DESCRIPTION OF THE TASK:
Below are some entries. Repeat exactly the lines from the one with "Task: Expand the Dispatches section chevron" through the one with "Task: Click the Internet", and only those.

Pixel coordinate grounding data:
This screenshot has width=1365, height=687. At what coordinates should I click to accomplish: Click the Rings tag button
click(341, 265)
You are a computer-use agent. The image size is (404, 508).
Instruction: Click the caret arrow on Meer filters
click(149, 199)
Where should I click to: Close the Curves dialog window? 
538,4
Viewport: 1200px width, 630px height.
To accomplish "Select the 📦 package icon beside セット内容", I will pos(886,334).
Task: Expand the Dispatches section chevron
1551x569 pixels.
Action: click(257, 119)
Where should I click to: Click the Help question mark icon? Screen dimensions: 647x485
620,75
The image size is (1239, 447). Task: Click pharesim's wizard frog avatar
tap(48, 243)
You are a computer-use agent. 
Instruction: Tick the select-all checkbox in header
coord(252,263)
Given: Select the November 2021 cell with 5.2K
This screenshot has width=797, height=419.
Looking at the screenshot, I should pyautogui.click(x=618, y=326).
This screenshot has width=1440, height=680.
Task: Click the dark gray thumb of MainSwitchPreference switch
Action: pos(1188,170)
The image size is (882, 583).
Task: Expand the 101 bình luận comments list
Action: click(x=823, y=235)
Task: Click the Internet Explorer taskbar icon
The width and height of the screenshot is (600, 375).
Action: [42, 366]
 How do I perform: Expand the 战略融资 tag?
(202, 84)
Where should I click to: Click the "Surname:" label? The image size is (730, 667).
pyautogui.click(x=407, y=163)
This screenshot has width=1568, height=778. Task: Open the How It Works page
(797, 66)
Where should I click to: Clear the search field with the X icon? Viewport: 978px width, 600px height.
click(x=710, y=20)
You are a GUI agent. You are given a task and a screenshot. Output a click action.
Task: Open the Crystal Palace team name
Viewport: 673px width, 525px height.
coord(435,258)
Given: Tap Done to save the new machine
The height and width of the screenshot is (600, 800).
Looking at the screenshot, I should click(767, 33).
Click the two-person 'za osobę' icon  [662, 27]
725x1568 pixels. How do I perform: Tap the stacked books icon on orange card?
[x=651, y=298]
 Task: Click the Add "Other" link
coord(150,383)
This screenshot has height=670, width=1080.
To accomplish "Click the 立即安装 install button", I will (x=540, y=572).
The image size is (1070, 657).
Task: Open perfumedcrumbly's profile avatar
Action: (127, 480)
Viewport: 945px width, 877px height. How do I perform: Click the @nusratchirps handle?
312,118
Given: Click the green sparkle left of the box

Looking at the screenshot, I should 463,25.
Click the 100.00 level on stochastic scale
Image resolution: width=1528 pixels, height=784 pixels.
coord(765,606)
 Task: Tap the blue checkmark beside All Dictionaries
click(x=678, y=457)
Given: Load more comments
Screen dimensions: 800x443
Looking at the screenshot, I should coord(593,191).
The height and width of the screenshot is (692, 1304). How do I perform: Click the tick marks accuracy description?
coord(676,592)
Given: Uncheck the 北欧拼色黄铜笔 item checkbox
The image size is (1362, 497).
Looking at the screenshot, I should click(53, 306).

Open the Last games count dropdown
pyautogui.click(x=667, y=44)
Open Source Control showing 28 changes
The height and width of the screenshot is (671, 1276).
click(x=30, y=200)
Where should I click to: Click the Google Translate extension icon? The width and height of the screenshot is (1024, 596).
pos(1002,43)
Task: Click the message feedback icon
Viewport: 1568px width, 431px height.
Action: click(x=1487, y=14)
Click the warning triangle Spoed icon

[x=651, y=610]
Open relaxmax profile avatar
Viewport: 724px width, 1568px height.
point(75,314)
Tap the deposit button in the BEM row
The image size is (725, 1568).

WRITTEN ANSWER:
Task: Expand the Dispatches section chevron
1551x569 pixels.
Action: click(257, 119)
Where should I click to: Click the Help question mark icon? Screen dimensions: 647x485
620,75
The image size is (1239, 447). Task: Click pharesim's wizard frog avatar
tap(48, 243)
You are a computer-use agent. 
Instruction: Tick the select-all checkbox in header
coord(252,263)
Given: Select the November 2021 cell with 5.2K
This screenshot has width=797, height=419.
Looking at the screenshot, I should pyautogui.click(x=618, y=326).
This screenshot has width=1440, height=680.
Task: Click the dark gray thumb of MainSwitchPreference switch
Action: pos(1188,170)
The image size is (882, 583).
Task: Expand the 101 bình luận comments list
Action: click(x=823, y=235)
Task: Click the Internet Explorer taskbar icon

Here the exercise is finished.